## [Data for this task]

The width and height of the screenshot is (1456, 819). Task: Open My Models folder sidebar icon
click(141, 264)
* * *
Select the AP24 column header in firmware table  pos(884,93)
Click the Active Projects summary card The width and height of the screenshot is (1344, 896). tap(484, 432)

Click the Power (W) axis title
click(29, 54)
---
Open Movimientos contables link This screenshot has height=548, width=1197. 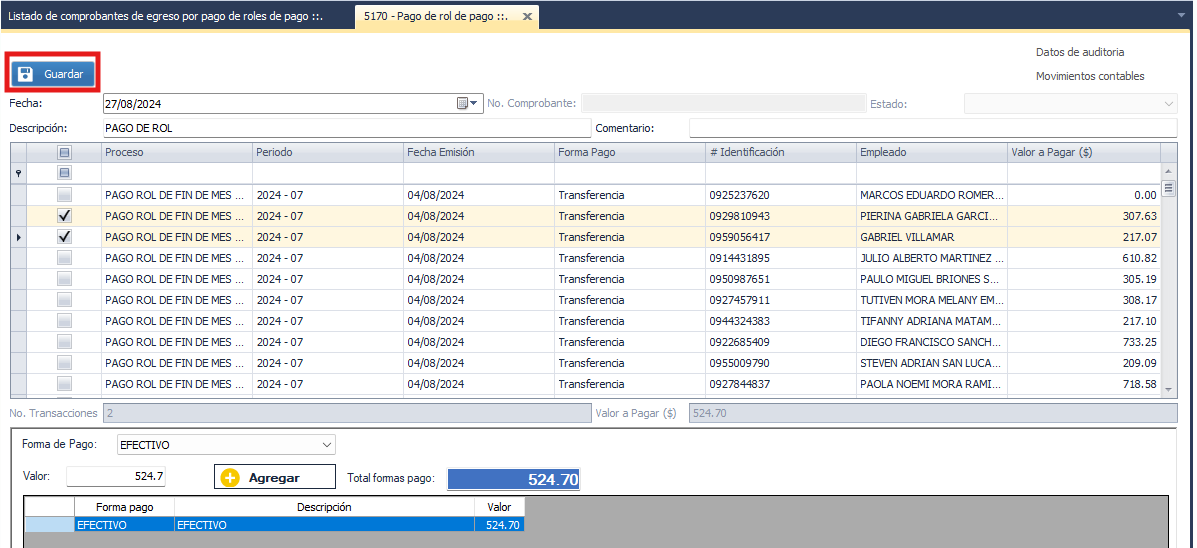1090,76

## [Written task]
Copy out the records from the line containing "The width and height of the screenshot is (1456, 819)." through the line containing "click(141, 264)", both ends included, without changing a character.

## [Written answer]
The width and height of the screenshot is (1456, 819). Task: Open My Models folder sidebar icon
click(141, 264)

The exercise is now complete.